BOOK「和食の知られざる世界」

和食の知られざる世界
辻芳樹著
(新潮新書:720円+税)
※古書を購入

和食が世界遺産に登録されてから、この手の本がたくさん出て、わたしも何冊か読んだ。でも、こころの奥底でよく分からない違和感を感じていた。というのも、そもそも「和食」というのがなんなのかよく分からないから。世界遺産への登録理由自体がよく分からないというか、わたしの食生活とはかけ離れていてピンとこない。でも、テレビニュースでは大騒ぎしていたし、最近でも和食が世界中でブームになっているとかいってはしゃいでいる。さらには、外国で供される和食が、日本のそれとかなり違うことを大笑いする番組なんかもある。
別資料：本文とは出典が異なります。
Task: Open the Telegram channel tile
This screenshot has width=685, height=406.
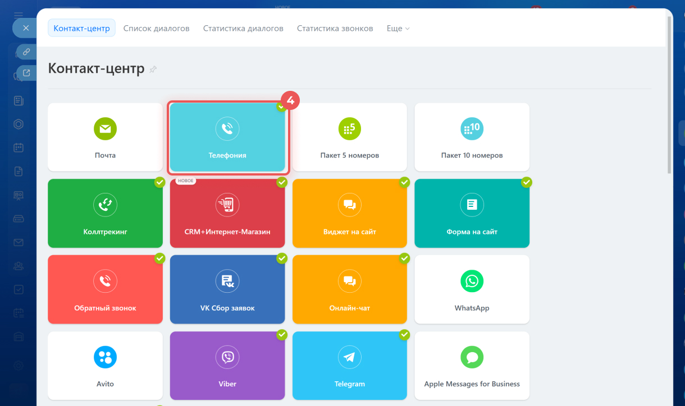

この本は辻調理師専門学校の校長にして辻調グループの代表が書いた本だけど、そもそも和食の定義がハッキリしない。いわゆる一流どころの料理店やその料理人の話が良く出てくるけど、そういうところで出される料理が和食なのだとしたら、わたしは人生の中でほとんど和食を食べたことがない。きっと、モンゴル料理を食べた回数より少ないはず。
そういってしまうと身も蓋もないので、出汁と醤油、味噌で味付けしたものが和食だと乱暴に定義するなら、日常的に食べているのだろうけど・・・でも、この本を読んでも、こころの奥底にある違和感はなんら薄まることはなかった。